__Data records__.
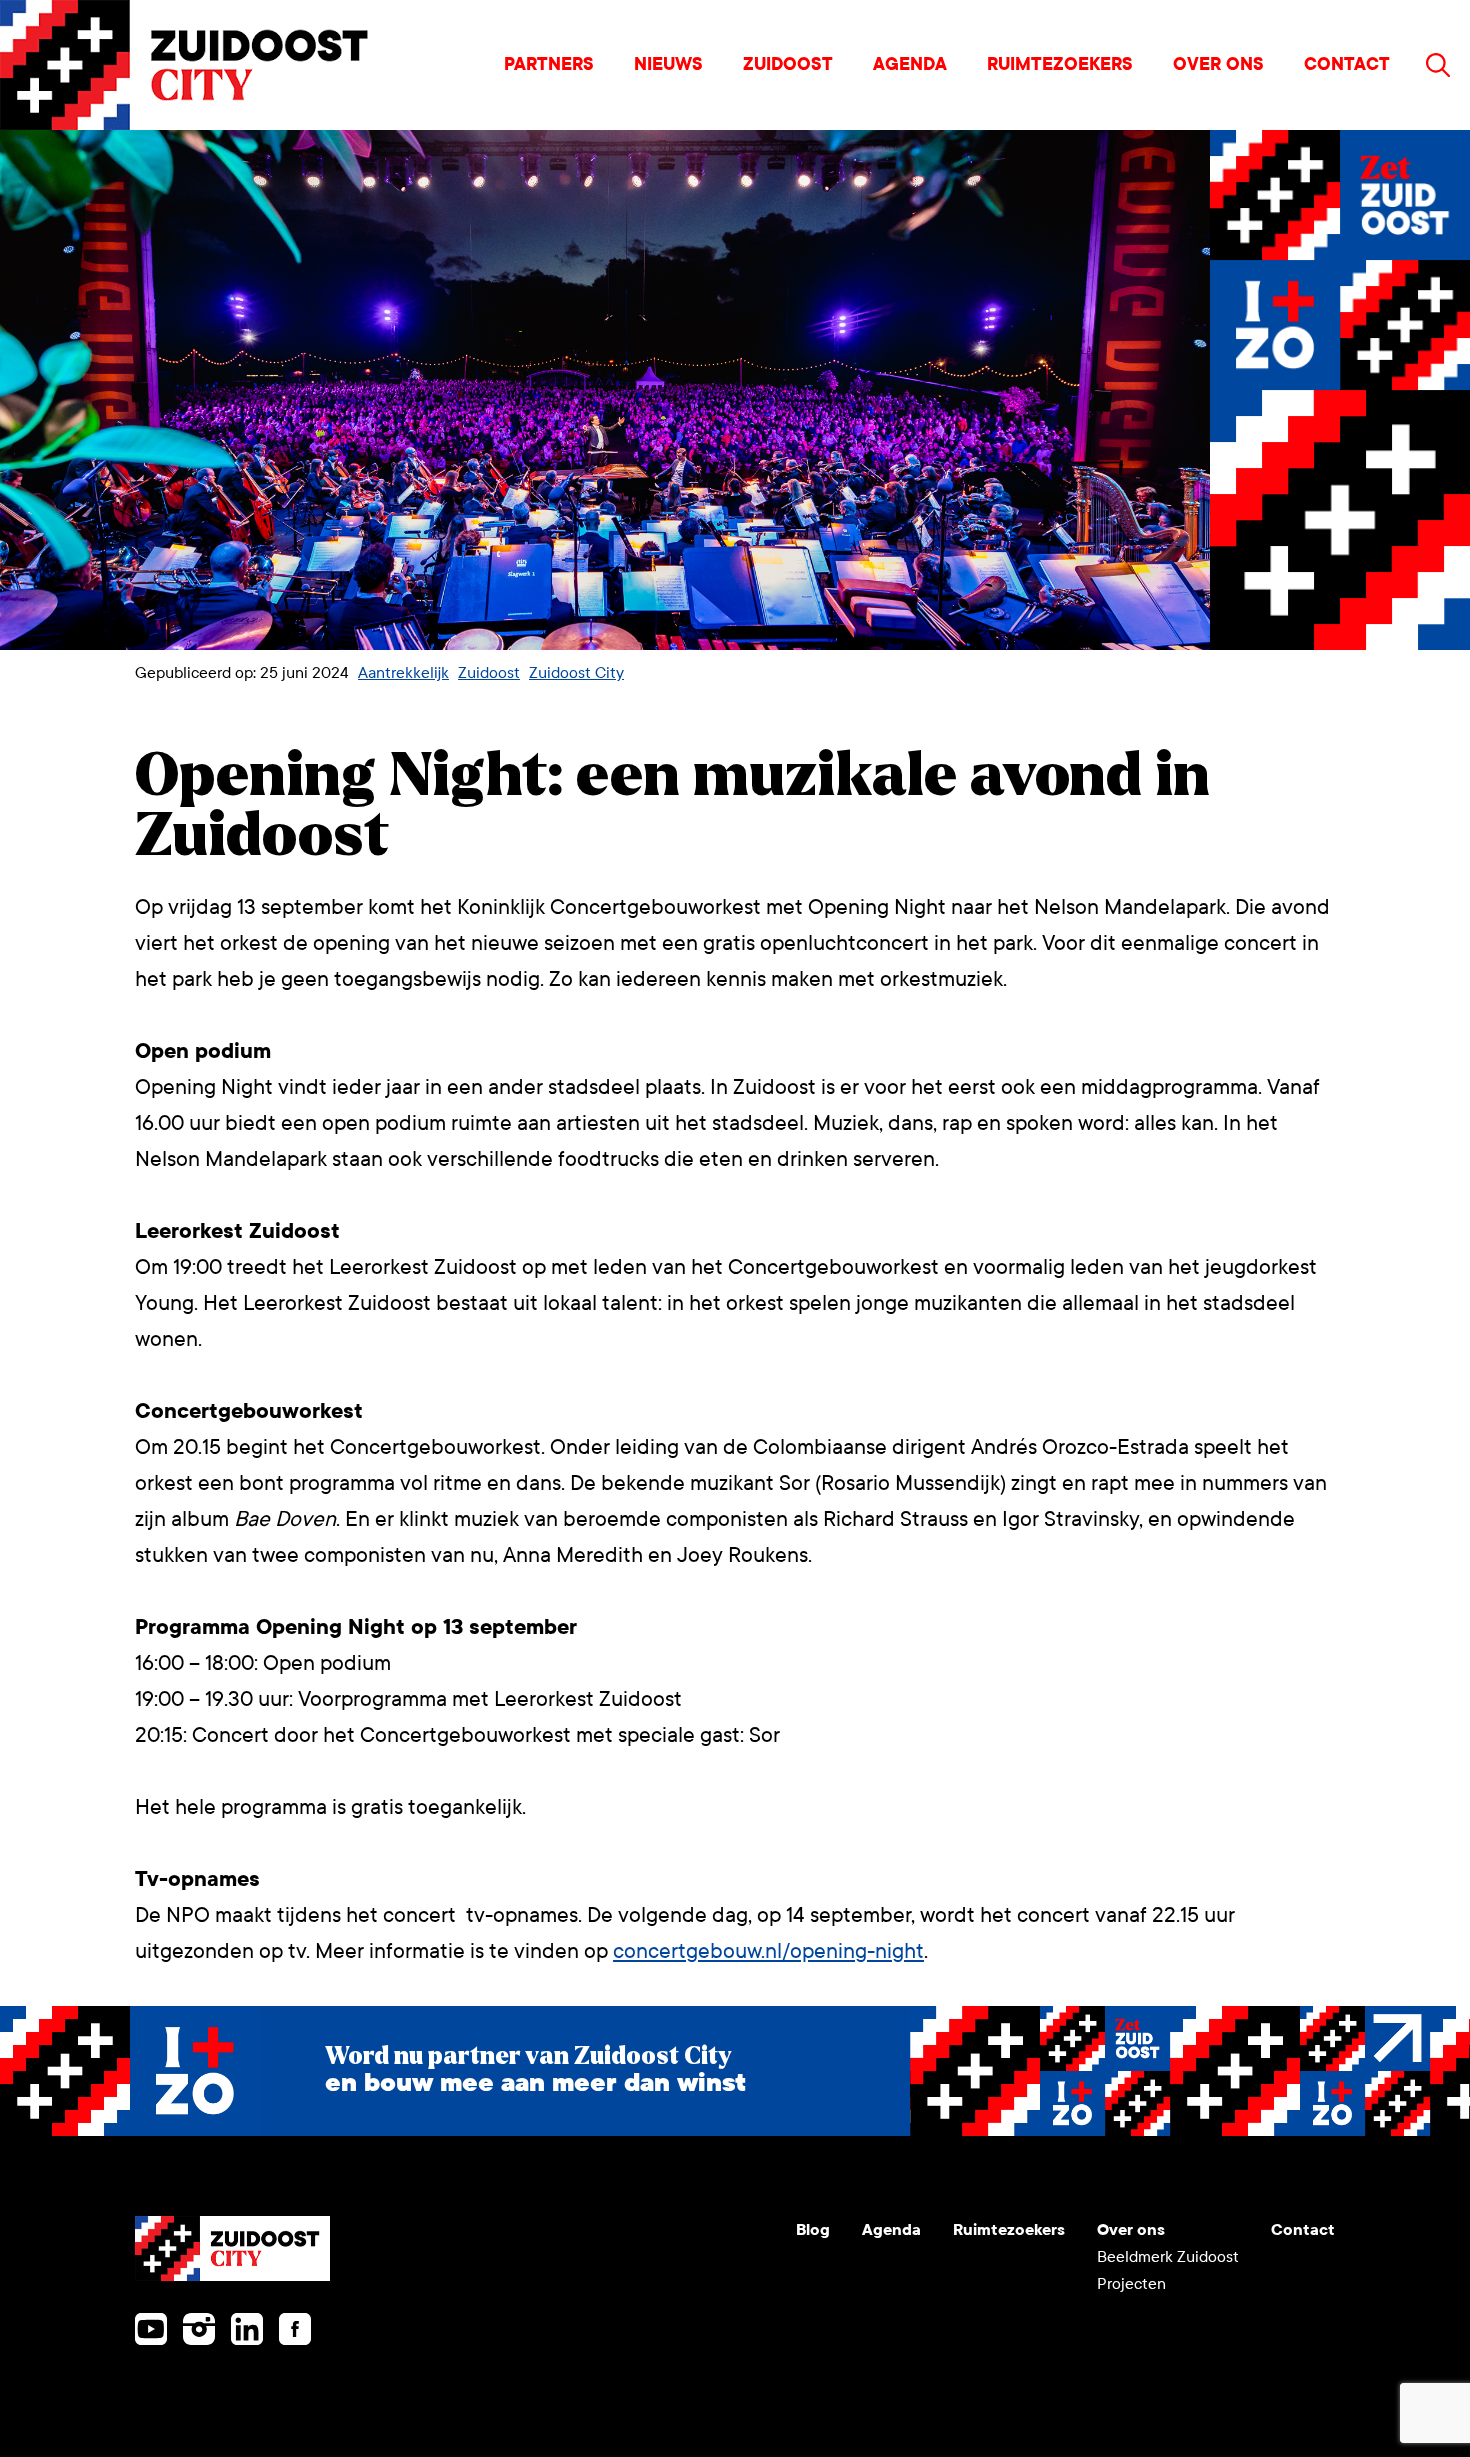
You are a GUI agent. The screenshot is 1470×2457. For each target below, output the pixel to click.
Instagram (199, 2329)
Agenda (910, 64)
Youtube (151, 2329)
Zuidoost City (576, 672)
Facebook (295, 2329)
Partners (549, 64)
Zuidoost (788, 64)
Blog (813, 2229)
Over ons (1218, 64)
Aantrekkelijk (403, 672)
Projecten (1131, 2283)
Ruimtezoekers (1060, 64)
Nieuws (668, 64)
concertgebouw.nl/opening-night (768, 1951)
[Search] (1438, 65)
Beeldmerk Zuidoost (1168, 2256)
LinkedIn (247, 2329)
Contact (1347, 64)
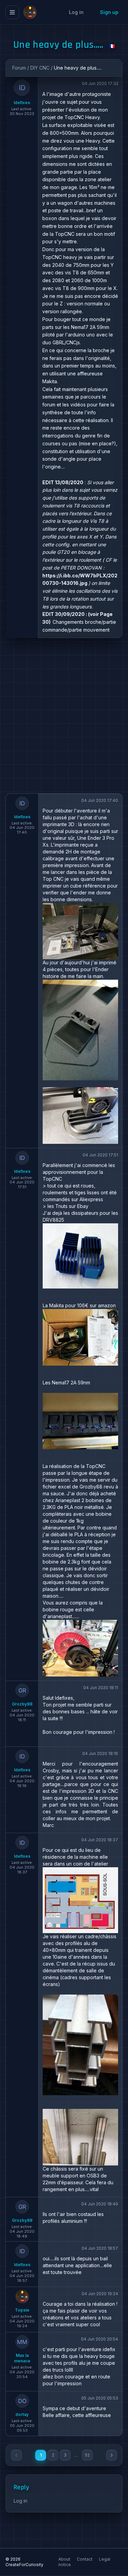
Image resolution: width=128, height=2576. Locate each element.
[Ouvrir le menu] (12, 12)
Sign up (109, 12)
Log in (76, 12)
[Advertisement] (64, 716)
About (64, 2559)
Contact (85, 2559)
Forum (19, 68)
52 (87, 2455)
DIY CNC (39, 68)
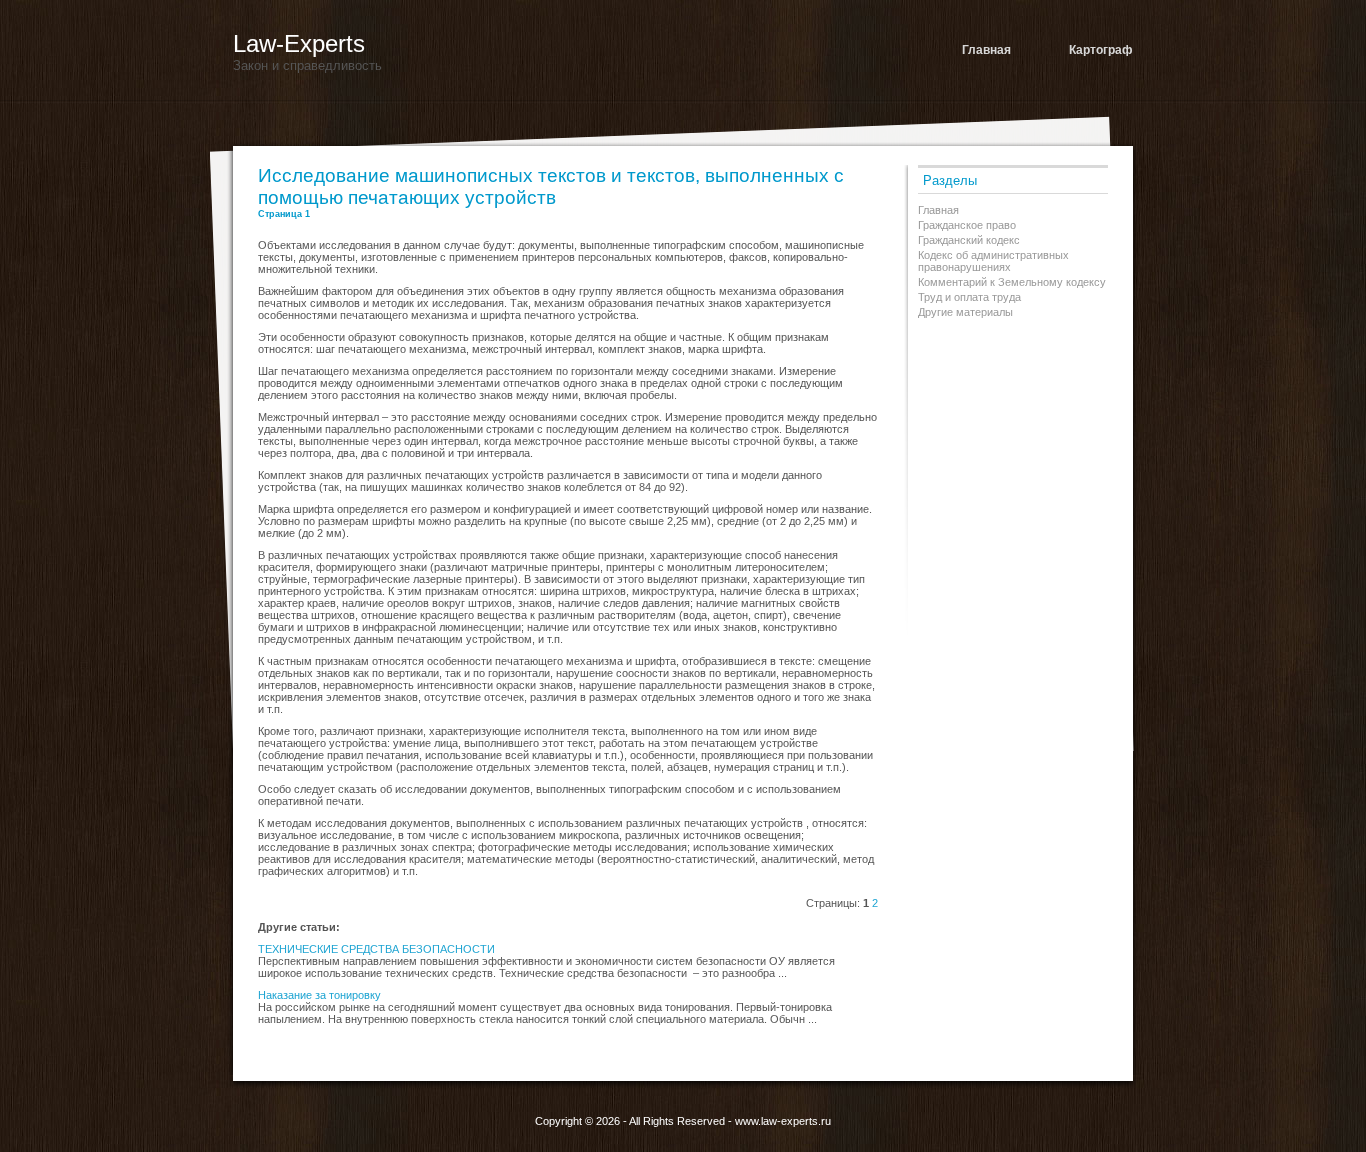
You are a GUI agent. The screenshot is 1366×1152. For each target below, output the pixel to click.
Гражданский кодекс (969, 240)
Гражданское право (967, 225)
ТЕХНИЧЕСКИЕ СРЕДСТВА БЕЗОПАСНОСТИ (376, 949)
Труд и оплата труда (969, 297)
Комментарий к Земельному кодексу (1012, 282)
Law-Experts (299, 43)
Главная (986, 50)
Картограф (1101, 50)
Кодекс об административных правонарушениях (993, 261)
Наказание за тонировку (319, 995)
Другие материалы (965, 312)
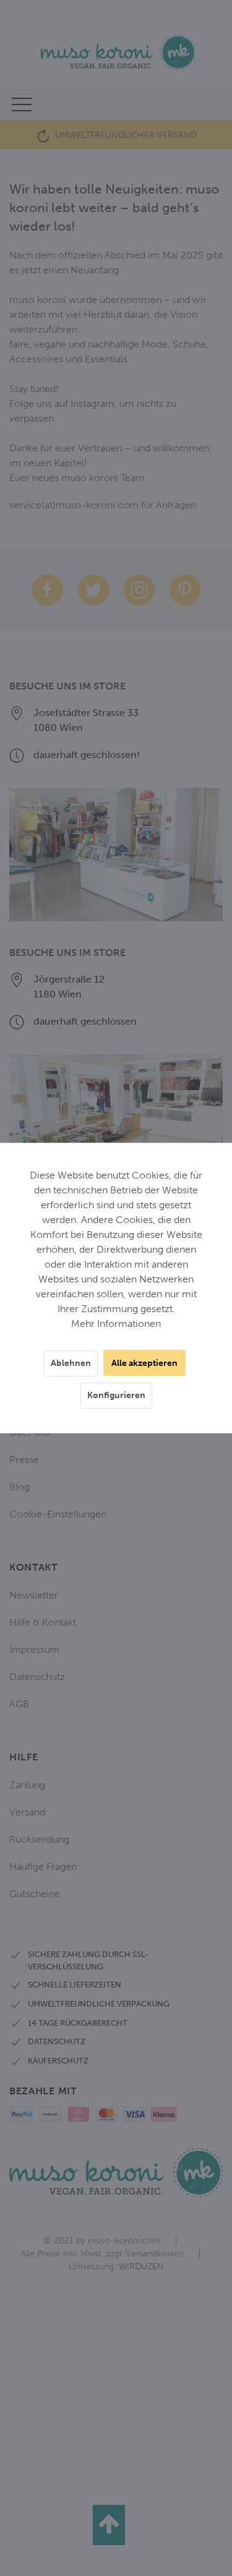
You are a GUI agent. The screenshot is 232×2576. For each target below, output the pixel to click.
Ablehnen (71, 1363)
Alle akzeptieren (144, 1363)
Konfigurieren (116, 1395)
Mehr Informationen (116, 1323)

__Work item__. Could you set down every entry above exactly as it stands, with no images?

__Response__.
You are a GUI agent. The screenshot is 1470×2457. For each target below, output the pixel to click.
Instagram (199, 2329)
Agenda (910, 64)
Youtube (151, 2329)
Zuidoost City (576, 672)
Facebook (295, 2329)
Partners (549, 64)
Zuidoost (788, 64)
Blog (813, 2229)
Over ons (1218, 64)
Aantrekkelijk (403, 672)
Projecten (1131, 2283)
Ruimtezoekers (1060, 64)
Nieuws (668, 64)
concertgebouw.nl/opening-night (768, 1951)
[Search] (1438, 65)
Beeldmerk Zuidoost (1168, 2256)
LinkedIn (247, 2329)
Contact (1347, 64)
Image resolution: width=128, height=2576. Locate each element.
[Ouvrir le menu] (12, 12)
Sign up (109, 12)
Log in (76, 12)
[Advertisement] (64, 716)
About (64, 2559)
Contact (85, 2559)
Forum (19, 68)
52 (87, 2455)
DIY CNC (39, 68)
You are a GUI agent. The screenshot is 1366×1152. For each target below, output the pixel to click.
Гражданский кодекс (969, 240)
Гражданское право (967, 225)
ТЕХНИЧЕСКИЕ СРЕДСТВА БЕЗОПАСНОСТИ (376, 949)
Труд и оплата труда (969, 297)
Комментарий к Земельному кодексу (1012, 282)
Law-Experts (299, 43)
Главная (986, 50)
Картограф (1101, 50)
Кодекс об административных правонарушениях (993, 261)
Наказание за тонировку (319, 995)
Другие материалы (965, 312)
You are a GUI agent. The screenshot is 232×2576. For each target below, output the pixel to click.
Ablehnen (71, 1363)
Alle akzeptieren (144, 1363)
Konfigurieren (116, 1395)
Mehr Informationen (116, 1323)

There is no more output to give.